Truro Just Shattering Attendance Records At Town Meeting

truro town meeting

 

TRURO — Truro’s special town meeting was postponed indefinitely Tuesday night after a meager public turnout failed to produce a quorum.

With only 65 voters in attendance, the meeting was called off roughly 15 minutes after the scheduled 7 p.m. start time.

A quorum of 100 or more residents is required to call a town meeting to order in Truro.

Shortly after 7 p.m., Town Moderator Monica Kraft took to the podium to implore the last-minute recruitment of residents not in attendance.

“If you know anybody you can muster up, would you please give them a call now?” she asked.

The request failed to produce much action from the sparse audience and Kraft announced the meeting’s postponement less than 10 minutes later.

Come on Truro you have to do better than this. You can’t have your Town Hall looking like the stands at a Pop Warner football game between a Siberian orphanage and a foster home for lepers. Maybe it’s time to change tactics.
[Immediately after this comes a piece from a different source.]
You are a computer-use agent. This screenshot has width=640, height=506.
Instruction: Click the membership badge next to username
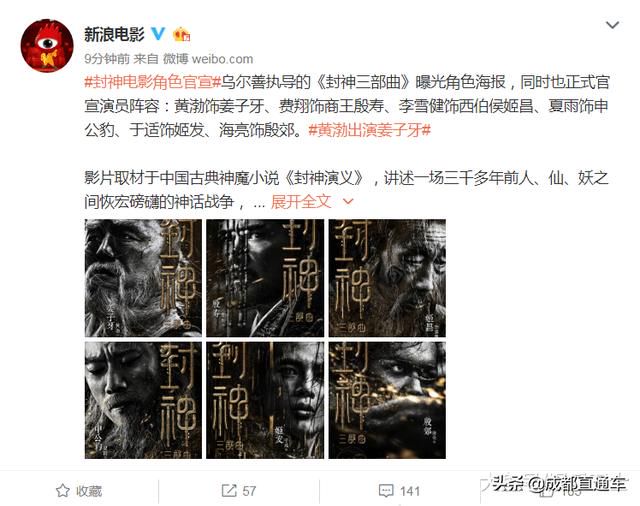click(182, 34)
Maybe you could do one of those sting operations where the police tell people with warrants that they won a free X Box or TV, but when they get there, SURPRISE now you have to vote on the proposed 2 1/2 % tax limits!

Or maybe offer free beer, shit I could get more than 65 people to show up at a bobbing for piranha party if I offered free beer.

The saddest part might be when the town moderator pleaded to the attendees that “If you know anybody you can muster up, would you please give them a call now?” Not a good look having to beg. There is nothing worse than going to that party at a friends house that nobody shows up at and everyone has to start throwing up Facebook updates to try and get some scragglers there. Embarrassing to say the least.

Get it together Truro, right now you are the geeks in the High School of The Cape, don’t make us stuff you in a locker.